Reflexiones al borde del mar (1)

 

Cada año me marcho antes de vacaciones; ya ni siquiera espero a que llegue el solsticio de verano para inaugurar la temporada en “mi otro mar”. Supongo que es una especie de huída del mal tiempo o de la ausencia de tiempo –en el sentido meteorológico lo primero y en el social lo segundo-, el caso es que me doy argumentos contundentes como pedradas para hacer las maletas, del tipo “ahora no habrá nadie” o “quiero bañarme en el mar sin tragar porquería” y me atravieso los Monegros cantando las de Nino Bravo a voz en cuello.

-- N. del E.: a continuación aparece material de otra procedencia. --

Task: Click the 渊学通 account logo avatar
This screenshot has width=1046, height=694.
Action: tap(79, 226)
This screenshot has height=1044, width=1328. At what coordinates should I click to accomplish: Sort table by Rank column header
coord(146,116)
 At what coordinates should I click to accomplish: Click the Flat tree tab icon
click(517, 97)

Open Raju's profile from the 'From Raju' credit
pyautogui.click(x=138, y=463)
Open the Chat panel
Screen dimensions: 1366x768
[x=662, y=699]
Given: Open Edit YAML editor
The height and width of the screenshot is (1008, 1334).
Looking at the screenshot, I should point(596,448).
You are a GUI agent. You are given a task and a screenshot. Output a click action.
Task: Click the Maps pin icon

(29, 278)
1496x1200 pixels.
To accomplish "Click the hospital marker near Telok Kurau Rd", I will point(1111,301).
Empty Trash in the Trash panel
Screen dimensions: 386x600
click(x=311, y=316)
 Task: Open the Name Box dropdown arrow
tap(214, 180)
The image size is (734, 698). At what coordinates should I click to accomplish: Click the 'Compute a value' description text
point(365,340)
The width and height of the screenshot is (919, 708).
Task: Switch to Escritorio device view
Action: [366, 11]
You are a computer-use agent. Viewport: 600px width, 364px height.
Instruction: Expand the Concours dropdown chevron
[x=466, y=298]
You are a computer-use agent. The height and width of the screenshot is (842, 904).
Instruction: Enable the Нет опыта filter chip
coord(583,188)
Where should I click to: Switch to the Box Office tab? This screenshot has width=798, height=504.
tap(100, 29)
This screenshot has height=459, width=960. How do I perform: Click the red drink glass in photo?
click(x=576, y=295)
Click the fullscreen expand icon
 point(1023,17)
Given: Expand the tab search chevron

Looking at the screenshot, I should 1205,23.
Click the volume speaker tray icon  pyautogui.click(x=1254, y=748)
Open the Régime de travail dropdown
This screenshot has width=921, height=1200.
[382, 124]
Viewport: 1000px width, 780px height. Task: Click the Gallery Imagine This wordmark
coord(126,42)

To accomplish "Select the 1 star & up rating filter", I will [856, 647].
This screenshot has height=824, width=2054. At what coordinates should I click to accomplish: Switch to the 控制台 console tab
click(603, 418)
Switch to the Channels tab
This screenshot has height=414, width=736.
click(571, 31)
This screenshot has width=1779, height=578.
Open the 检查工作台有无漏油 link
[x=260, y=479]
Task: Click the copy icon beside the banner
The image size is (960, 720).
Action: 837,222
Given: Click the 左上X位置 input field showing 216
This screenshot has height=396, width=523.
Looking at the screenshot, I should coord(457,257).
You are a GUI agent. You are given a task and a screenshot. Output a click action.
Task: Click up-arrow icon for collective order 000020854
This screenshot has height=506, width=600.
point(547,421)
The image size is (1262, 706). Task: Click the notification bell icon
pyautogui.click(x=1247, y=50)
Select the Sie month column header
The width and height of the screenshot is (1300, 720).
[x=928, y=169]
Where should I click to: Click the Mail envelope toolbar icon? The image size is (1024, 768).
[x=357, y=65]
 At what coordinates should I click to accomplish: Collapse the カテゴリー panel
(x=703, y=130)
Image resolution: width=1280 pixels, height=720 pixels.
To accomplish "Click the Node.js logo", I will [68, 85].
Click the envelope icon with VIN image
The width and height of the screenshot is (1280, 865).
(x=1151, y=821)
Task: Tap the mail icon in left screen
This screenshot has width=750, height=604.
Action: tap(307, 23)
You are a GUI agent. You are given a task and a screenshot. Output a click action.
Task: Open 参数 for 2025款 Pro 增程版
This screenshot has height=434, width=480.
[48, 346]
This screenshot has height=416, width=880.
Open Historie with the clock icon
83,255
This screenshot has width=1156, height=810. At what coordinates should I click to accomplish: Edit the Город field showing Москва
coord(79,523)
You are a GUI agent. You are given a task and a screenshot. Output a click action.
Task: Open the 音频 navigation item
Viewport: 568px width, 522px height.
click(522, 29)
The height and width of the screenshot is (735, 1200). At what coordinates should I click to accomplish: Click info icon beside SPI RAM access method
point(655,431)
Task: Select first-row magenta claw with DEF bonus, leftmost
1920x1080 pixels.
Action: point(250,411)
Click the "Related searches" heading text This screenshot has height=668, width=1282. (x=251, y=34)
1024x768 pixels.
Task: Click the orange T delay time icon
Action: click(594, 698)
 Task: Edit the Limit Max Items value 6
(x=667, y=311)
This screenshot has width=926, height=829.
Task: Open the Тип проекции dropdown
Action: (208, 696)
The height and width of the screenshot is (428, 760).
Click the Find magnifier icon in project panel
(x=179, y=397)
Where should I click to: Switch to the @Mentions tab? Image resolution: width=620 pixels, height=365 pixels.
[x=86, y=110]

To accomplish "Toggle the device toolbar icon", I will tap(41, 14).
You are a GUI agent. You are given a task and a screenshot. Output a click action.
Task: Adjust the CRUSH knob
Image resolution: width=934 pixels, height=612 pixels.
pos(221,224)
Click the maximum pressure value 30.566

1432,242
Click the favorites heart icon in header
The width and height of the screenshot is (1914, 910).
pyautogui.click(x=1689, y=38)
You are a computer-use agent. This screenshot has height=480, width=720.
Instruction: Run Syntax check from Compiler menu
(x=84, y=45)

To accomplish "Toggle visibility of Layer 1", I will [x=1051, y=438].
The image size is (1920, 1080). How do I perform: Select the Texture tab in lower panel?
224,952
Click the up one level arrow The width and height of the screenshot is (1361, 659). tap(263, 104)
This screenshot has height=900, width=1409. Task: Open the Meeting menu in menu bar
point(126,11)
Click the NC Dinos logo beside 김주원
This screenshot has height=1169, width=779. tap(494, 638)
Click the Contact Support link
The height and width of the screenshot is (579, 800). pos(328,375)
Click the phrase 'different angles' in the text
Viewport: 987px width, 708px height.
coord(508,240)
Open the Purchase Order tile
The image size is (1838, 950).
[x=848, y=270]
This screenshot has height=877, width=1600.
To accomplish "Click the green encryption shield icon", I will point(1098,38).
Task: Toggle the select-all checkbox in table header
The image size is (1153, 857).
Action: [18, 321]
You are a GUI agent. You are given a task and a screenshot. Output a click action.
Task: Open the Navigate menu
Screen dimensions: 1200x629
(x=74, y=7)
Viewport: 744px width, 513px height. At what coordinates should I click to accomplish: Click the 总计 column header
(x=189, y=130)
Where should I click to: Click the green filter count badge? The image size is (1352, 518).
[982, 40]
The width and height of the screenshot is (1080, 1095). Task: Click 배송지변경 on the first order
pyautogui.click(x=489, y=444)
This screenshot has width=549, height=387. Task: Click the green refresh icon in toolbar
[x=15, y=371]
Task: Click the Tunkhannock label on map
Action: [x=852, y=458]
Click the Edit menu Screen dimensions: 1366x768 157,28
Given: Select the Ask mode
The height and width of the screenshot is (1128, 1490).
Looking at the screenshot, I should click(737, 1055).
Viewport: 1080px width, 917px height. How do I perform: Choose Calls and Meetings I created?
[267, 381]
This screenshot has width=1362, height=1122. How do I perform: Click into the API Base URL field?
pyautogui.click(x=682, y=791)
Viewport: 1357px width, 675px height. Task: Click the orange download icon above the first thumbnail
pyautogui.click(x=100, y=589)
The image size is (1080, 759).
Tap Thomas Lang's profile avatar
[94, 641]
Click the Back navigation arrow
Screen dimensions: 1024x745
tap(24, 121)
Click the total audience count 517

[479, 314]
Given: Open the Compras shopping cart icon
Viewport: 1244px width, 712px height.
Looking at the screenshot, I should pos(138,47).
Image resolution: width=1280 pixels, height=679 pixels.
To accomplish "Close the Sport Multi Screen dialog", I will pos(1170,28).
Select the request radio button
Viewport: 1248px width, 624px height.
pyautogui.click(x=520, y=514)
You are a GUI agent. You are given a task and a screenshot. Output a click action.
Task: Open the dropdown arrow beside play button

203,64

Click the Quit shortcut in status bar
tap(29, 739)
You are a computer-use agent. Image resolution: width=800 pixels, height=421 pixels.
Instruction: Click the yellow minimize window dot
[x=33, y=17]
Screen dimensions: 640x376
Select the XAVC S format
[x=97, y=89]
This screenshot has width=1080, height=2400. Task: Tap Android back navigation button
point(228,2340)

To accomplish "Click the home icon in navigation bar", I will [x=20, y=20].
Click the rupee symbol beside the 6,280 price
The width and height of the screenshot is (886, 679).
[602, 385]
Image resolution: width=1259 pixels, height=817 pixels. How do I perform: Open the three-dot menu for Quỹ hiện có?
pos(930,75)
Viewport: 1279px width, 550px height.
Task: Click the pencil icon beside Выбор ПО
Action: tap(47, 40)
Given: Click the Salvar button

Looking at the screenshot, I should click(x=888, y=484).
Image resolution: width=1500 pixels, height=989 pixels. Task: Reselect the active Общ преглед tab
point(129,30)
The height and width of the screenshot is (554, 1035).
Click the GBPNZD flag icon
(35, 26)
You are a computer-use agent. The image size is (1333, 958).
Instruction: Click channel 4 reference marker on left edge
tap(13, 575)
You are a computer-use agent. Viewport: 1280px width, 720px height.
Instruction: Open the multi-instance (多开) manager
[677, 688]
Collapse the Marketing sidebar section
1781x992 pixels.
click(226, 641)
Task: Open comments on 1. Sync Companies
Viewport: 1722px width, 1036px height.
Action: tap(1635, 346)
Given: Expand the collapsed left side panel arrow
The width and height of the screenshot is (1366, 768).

Una vez que llego al txoko mediterráneo, hago una inspección de la zona, con el corazón en la boca de la emoción, para descubrir, regocijada, que los jolgorios nocturnos se limitan a unas sardanas en la plaza Mayor y que las cañas con arbequinas siguen costando un euro veinte. Saludo a mi vecino el navarro que, como yo, sabe lo que es bueno y barro un poco, coloco el ordenador y mis libros, la camita del perro y me pongo el uniforme de estar aquí (signifique esto lo que signifique, pero ya nos entendemos)

El día de mi llegada voy siempre a “inaugurarme” cenando una fideuá absolutamente artesanal en el restaurante que está a pie de playa, sin más música de fondo que la que viene de la mar. A veces hay alguien despistado o alguien avispado, en estas fechas casi siempre se cena en silencio dejando las palabras para después de la crema catalana.

El paseo para bajar la cena moja los bajos del pantalón y llena de estrellas el techo y el horizonte hasta donde alcanza la vista y el deseo. Son las once de la noche y el tiempo se ha detenido junto con el calendario. Dormir y descansar es lo mejor que se puede hacer.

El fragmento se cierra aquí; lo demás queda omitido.